The organizers' affection for their subject is evident, but at times the event presents an overly optimistic view of British youth culture. In one dance piece, a group of teddy boys, skinheads with spider-web tattoos, and punks—including one clearly based on Sex Pistols follower Jordan Mooney—initially wary of Windrush immigrants, eventually welcome them with joyous dancing. While beautifully choreographed, this scenario overlooks the historical reality: assembling such groups in the late 1970s would likely have led to violence, not harmony.

Other segments struggle with clarity. References to the 1968 Dagenham machinists' strike and the 1963 Bristol bus boycott are important—the latter confronted racism, the former spurred the Equal Pay Act—but their connection to youth or pop culture is tenuous.

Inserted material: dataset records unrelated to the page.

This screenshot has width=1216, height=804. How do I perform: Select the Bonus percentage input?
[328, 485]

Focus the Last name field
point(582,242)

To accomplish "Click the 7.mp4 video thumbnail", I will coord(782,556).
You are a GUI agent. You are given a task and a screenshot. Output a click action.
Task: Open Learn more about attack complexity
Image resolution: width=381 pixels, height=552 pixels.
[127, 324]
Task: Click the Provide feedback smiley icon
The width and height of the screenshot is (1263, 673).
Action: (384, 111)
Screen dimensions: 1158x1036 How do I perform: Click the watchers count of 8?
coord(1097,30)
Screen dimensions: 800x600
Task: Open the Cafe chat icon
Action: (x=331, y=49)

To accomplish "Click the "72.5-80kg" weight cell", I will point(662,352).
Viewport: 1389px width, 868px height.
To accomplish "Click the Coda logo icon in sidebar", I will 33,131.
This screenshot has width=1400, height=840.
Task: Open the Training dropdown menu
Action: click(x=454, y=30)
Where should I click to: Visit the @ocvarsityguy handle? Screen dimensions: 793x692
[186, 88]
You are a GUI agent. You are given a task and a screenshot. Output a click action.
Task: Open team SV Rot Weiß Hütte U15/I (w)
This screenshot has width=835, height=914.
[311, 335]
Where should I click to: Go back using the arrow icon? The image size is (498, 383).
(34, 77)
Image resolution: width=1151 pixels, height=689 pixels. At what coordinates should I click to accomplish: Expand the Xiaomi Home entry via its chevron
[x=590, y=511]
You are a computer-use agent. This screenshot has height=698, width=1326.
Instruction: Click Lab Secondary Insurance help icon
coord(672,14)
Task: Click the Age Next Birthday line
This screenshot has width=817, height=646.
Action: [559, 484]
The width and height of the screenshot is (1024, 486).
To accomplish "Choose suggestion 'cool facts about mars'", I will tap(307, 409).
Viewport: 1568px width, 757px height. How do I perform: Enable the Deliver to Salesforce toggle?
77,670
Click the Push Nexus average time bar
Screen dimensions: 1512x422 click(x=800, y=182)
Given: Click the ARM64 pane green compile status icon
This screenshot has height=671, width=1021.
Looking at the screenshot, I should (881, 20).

Dancefloor Highlights and Confusion

In the Royal Festival Hall's ballroom, transformed into a club shifting from Northern soul to house to drum'n'bass to grime, the dancefloor clears for a routine moving from Elvis Presley's Jailhouse Rock to the intense Dutch techno sub-genre gabber. The dancing is athletic, with whiplash-inducing lifts and spins, but its message remains unclear.

Meanwhile, the main auditorium features teenagers frantically dancing to Bronski Beat's Smalltown Boy. They gradually collapse, then mirror-ball lights and isolated vocals from David Bowie and Freddie Mercury's Under Pressure boom out. The sequence likely references the Aids epidemic, but certainty eludes the viewer.

Embracing the Experience

Despite these shortcomings, the event is well-intentioned and frequently fun. The ballroom dancefloor stays packed, the outdoor stage with DJs set in a 1970s living room plays undeniable hits, and people dance happily in the evening sun. The atmosphere is lovely throughout.

Perhaps the best approach is to ignore the flaws, avoid deep questioning, and surrender to the experience—much like a teenager embracing a youth cult. You Are Here may lack coherence, but its vim and ardour are undeniable.